### [PROBLEM]
Could you edit this material so that "column header" becomes "column heading" everywhere it occurs, leaving every other character unchanged?

[start]

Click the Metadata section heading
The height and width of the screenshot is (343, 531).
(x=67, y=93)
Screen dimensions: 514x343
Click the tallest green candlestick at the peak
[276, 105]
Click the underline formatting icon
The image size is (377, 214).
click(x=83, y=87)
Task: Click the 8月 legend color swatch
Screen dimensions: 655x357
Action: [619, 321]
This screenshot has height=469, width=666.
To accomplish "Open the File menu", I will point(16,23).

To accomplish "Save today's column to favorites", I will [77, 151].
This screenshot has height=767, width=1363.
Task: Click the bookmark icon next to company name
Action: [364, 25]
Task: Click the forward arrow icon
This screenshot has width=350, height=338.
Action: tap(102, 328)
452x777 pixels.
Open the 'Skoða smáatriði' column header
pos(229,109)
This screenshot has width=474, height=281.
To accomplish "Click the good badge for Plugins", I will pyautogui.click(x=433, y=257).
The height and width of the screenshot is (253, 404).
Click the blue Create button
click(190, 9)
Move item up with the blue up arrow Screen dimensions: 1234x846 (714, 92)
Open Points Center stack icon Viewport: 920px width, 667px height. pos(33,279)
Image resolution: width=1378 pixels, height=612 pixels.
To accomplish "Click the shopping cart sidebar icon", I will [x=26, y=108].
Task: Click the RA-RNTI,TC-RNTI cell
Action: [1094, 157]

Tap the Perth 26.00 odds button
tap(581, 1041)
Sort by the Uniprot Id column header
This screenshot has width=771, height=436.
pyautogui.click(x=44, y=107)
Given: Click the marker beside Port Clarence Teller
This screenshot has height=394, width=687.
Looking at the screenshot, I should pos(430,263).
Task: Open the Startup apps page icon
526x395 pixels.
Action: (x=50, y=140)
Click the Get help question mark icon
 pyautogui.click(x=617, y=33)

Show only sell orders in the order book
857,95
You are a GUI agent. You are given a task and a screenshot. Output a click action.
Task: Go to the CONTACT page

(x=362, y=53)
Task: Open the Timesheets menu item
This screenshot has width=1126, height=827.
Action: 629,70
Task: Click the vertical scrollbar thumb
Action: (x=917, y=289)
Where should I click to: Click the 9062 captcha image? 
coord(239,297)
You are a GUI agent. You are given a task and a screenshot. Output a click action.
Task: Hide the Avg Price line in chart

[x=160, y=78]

[end]

### [SOLUTION BELOW]
Click the Metadata section heading
The height and width of the screenshot is (343, 531).
(x=67, y=93)
Screen dimensions: 514x343
Click the tallest green candlestick at the peak
[276, 105]
Click the underline formatting icon
The image size is (377, 214).
click(x=83, y=87)
Task: Click the 8月 legend color swatch
Screen dimensions: 655x357
Action: [619, 321]
This screenshot has height=469, width=666.
To accomplish "Open the File menu", I will point(16,23).

To accomplish "Save today's column to favorites", I will [77, 151].
This screenshot has height=767, width=1363.
Task: Click the bookmark icon next to company name
Action: [364, 25]
Task: Click the forward arrow icon
This screenshot has width=350, height=338.
Action: tap(102, 328)
452x777 pixels.
Open the 'Skoða smáatriði' column heading
pos(229,109)
This screenshot has width=474, height=281.
To accomplish "Click the good badge for Plugins", I will pyautogui.click(x=433, y=257).
The height and width of the screenshot is (253, 404).
Click the blue Create button
click(190, 9)
Move item up with the blue up arrow Screen dimensions: 1234x846 (714, 92)
Open Points Center stack icon Viewport: 920px width, 667px height. pos(33,279)
Image resolution: width=1378 pixels, height=612 pixels.
To accomplish "Click the shopping cart sidebar icon", I will [x=26, y=108].
Task: Click the RA-RNTI,TC-RNTI cell
Action: [1094, 157]

Tap the Perth 26.00 odds button
tap(581, 1041)
Sort by the Uniprot Id column heading
This screenshot has width=771, height=436.
pyautogui.click(x=44, y=107)
Given: Click the marker beside Port Clarence Teller
This screenshot has height=394, width=687.
Looking at the screenshot, I should pos(430,263).
Task: Open the Startup apps page icon
526x395 pixels.
Action: (x=50, y=140)
Click the Get help question mark icon
 pyautogui.click(x=617, y=33)

Show only sell orders in the order book
857,95
You are a GUI agent. You are given a task and a screenshot. Output a click action.
Task: Go to the CONTACT page

(x=362, y=53)
Task: Open the Timesheets menu item
This screenshot has width=1126, height=827.
Action: 629,70
Task: Click the vertical scrollbar thumb
Action: (x=917, y=289)
Where should I click to: Click the 9062 captcha image? 
coord(239,297)
You are a GUI agent. You are given a task and a screenshot. Output a click action.
Task: Hide the Avg Price line in chart

[x=160, y=78]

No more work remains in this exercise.